Currently, the critieria for who qualifies for bariatric surgery typically includes a body mass index (BMI) criterion – ie, a patient has to be at a certain body weight relative to their height to qualify for surgery.

A review of data to date on the landmark SOS trial was just published by L. Sjöstrom, which I encourage anyone interested in this field to read.  They have now followed SOS study patients for 20 years – though it’s noted that many patients have dropped out of the study follow up along the way, so we do have to take the results with a large grain of salt.

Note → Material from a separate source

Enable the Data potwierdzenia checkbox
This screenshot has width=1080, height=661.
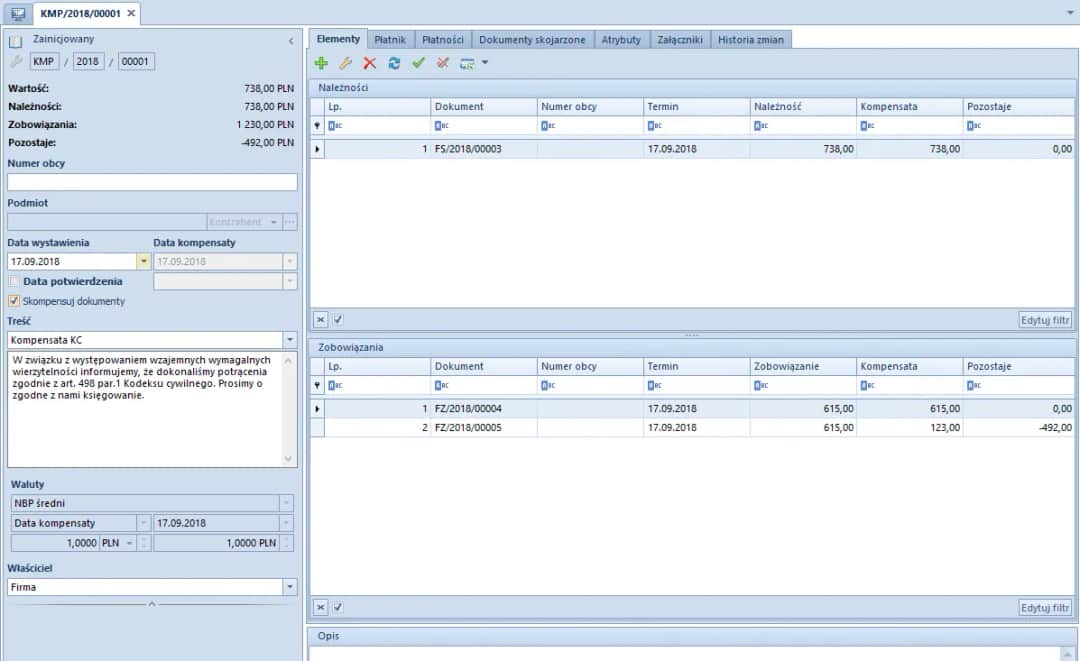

While there are many results in this study that are very worthy of discussing, what I wanted to point out today is that the SOS study showed a benefit of obesity surgery to decrease the risk of death, diabetes, and cardiovascular disease, as well as a decreased risk of cancer in women. What is even more interesting is that the baseline BMI did NOT predict the effect of surgery on any of these endpoints.  (For those who download the article – see figure 7).  Interestingly, higher baseline insulin levels did predict favorable outcomes with regards to bariatric surgery decreasing the risk of death, cardiovascular disease, and diabetes (but not cancer).

This data therefore lends further evidence to the fact that BMI criteria should not be a fixed and fast rule for who qualifies for obesity surgery and who doesn’t; looking at the whole patient and their metabolic profile (as always) is important!